In many tech companies, QA gets blamed when a release is delayed. But what if QA isn't the problem? Let's look at real-world examples that reveal the actual root causes behind delays — and why it's time to stop blaming QA.
Example 1: Incomplete Build Handed to QA
A SaaS company rushed a build to QA with broken login and missing APIs. QA found several critical issues immediately. Leadership still wanted a demo to the client.
Example 2: Late Requirements, Last-Minute Testing
A banking product team finalized requirements 10 days into a 14-day sprint. Devs worked overtime and gave QA 1 day for testing.
Example 3: Missing Unit Tests by Developers
A logistics startup skipped unit testing. QA spent days identifying a critical bug that devs could’ve caught early.
Example 4: Skipping Regression Testing
An insurance platform skipped regression due to time pressure, despite QA’s warnings. The release broke existing features.

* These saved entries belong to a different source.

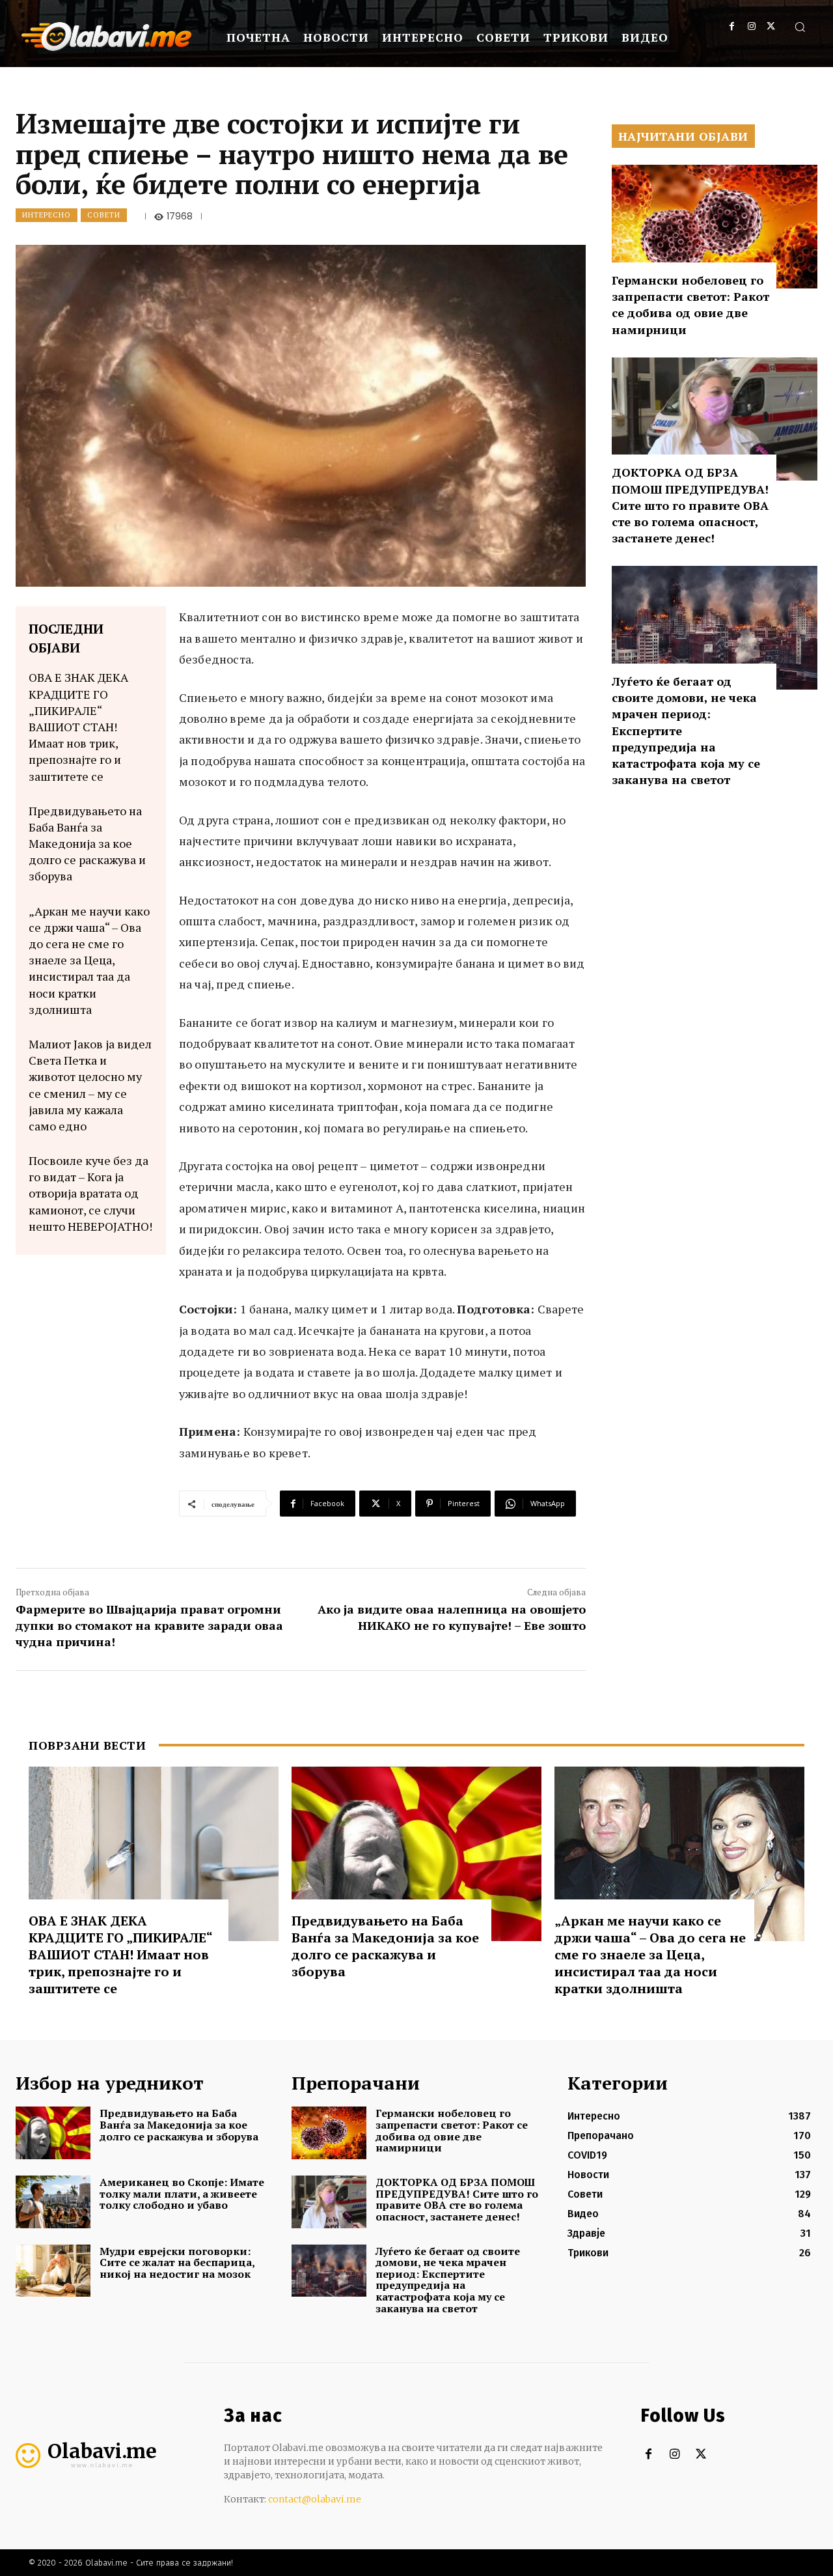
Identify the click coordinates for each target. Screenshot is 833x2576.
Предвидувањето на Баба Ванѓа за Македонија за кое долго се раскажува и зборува (87, 843)
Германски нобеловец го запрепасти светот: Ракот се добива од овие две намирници (690, 304)
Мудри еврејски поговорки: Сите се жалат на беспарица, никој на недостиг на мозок (177, 2262)
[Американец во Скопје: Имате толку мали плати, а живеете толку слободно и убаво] (53, 2202)
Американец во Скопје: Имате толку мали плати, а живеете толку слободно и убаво (182, 2193)
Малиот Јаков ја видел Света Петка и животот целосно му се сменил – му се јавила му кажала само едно (90, 1085)
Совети (103, 214)
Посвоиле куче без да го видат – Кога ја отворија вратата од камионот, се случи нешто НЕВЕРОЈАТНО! (90, 1193)
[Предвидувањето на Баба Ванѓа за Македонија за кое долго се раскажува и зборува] (416, 1854)
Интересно (46, 214)
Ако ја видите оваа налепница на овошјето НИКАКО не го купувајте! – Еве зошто (452, 1617)
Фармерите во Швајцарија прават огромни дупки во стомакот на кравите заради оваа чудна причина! (149, 1625)
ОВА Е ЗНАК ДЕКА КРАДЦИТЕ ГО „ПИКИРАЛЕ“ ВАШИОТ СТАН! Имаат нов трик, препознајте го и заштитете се (78, 726)
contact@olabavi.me (314, 2499)
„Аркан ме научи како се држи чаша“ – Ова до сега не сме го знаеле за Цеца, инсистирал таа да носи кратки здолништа (89, 960)
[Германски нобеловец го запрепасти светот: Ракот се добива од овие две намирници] (714, 226)
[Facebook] (731, 26)
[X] (770, 26)
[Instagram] (751, 26)
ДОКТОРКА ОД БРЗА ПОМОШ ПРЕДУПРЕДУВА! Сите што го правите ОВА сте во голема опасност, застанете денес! (690, 505)
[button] (799, 26)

Example 5: Broken CI/CD Pipeline
QA flagged that automation and pipelines were flaky. Releases continued with failed tests, QA had to validate everything manually.
Final Thought
Across all examples, QA wasn't the cause — they were the safety net. Blaming QA for delays masks deeper issues in planning, communication, and engineering discipline.
- Involve QA early
- Respect their timelines
- Fix process gaps — not just bugs
Quality is everyone's job. Empower QA — don’t scapegoat them.